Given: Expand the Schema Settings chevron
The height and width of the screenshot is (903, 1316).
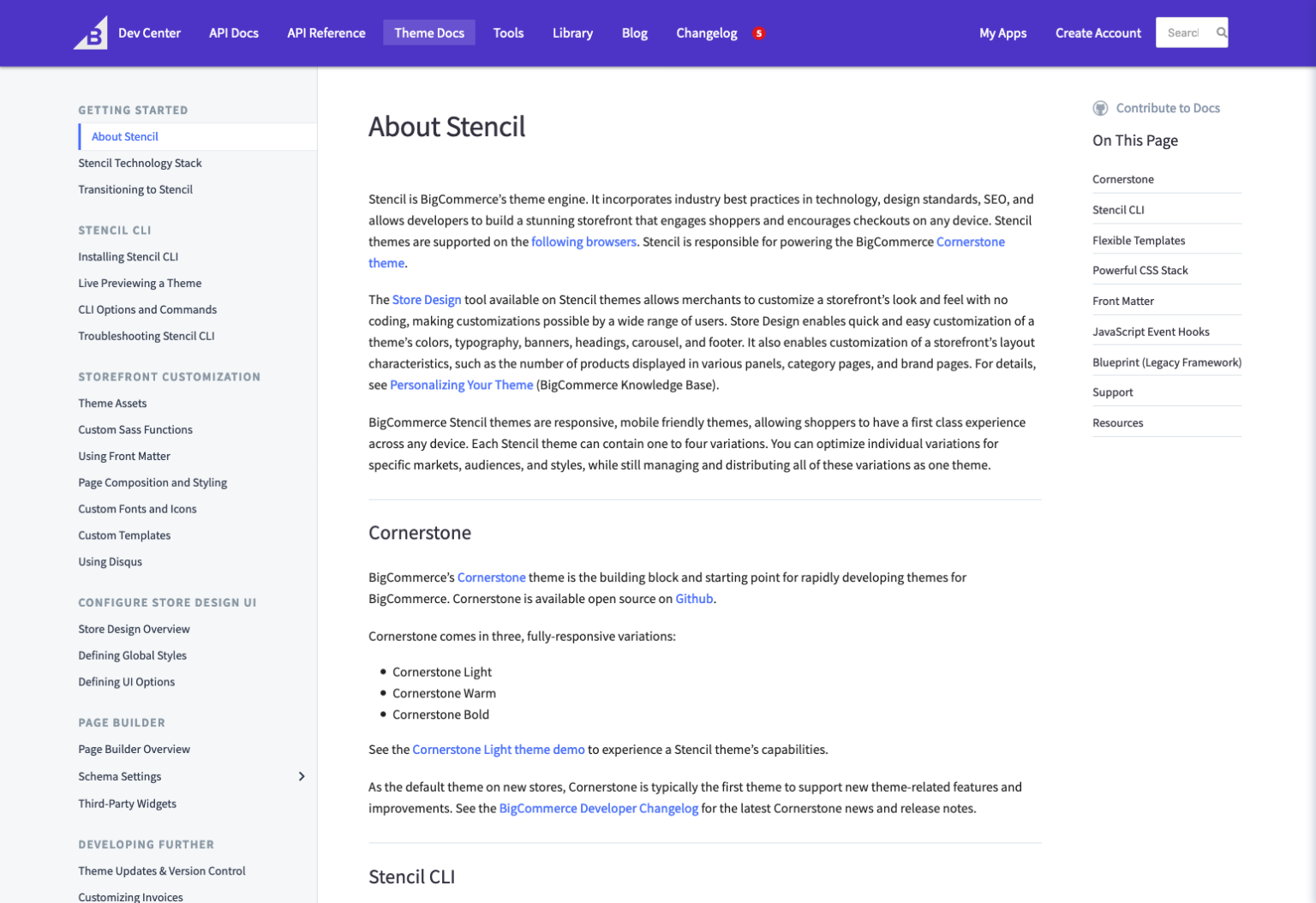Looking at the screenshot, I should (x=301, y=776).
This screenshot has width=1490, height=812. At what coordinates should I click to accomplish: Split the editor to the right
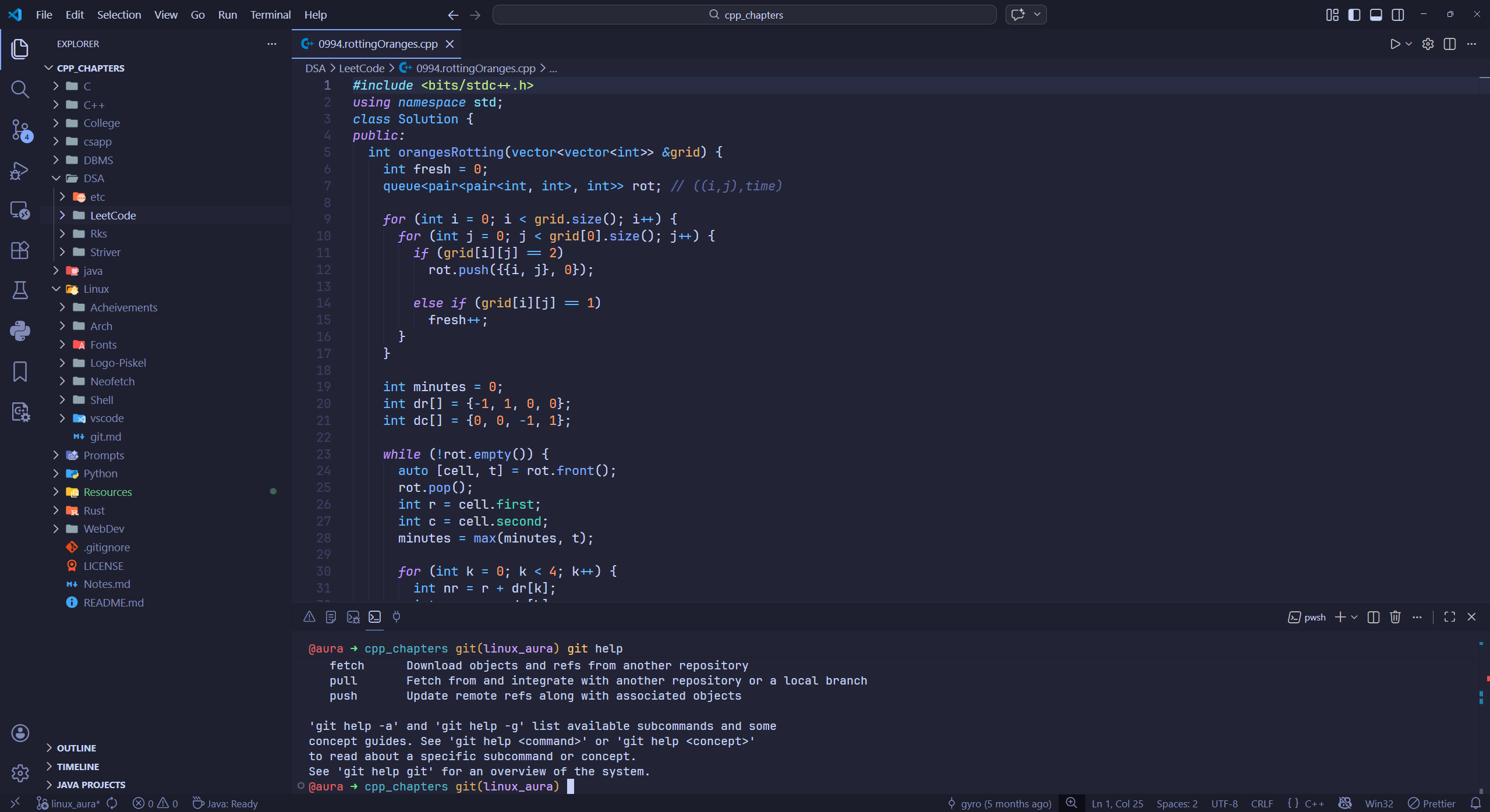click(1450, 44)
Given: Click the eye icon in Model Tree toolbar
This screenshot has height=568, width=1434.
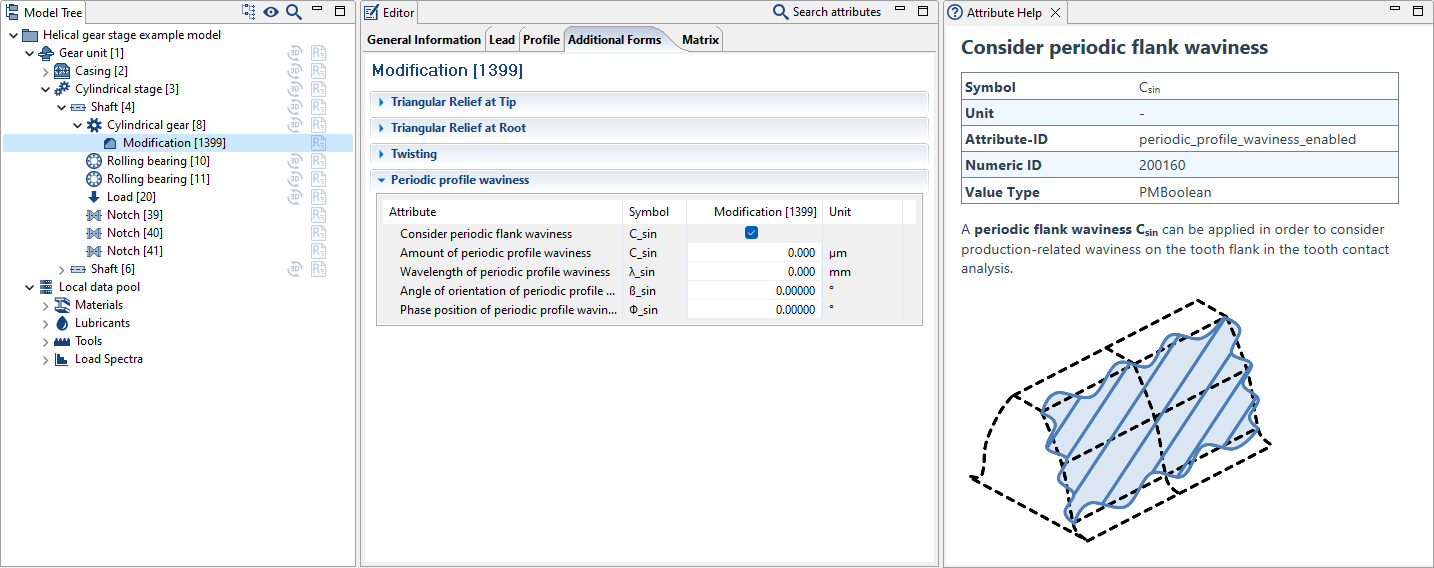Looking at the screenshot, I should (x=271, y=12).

--------------------------------

_WHAT IS NEEDED_. Copy every line of the records above word for word, leaving out the pictures.

_RESPONSE_.
Given: Expand the Schema Settings chevron
The height and width of the screenshot is (903, 1316).
Looking at the screenshot, I should (x=301, y=776).
This screenshot has width=1490, height=812. At what coordinates should I click to accomplish: Split the editor to the right
click(1450, 44)
Given: Click the eye icon in Model Tree toolbar
This screenshot has height=568, width=1434.
Looking at the screenshot, I should (x=271, y=12).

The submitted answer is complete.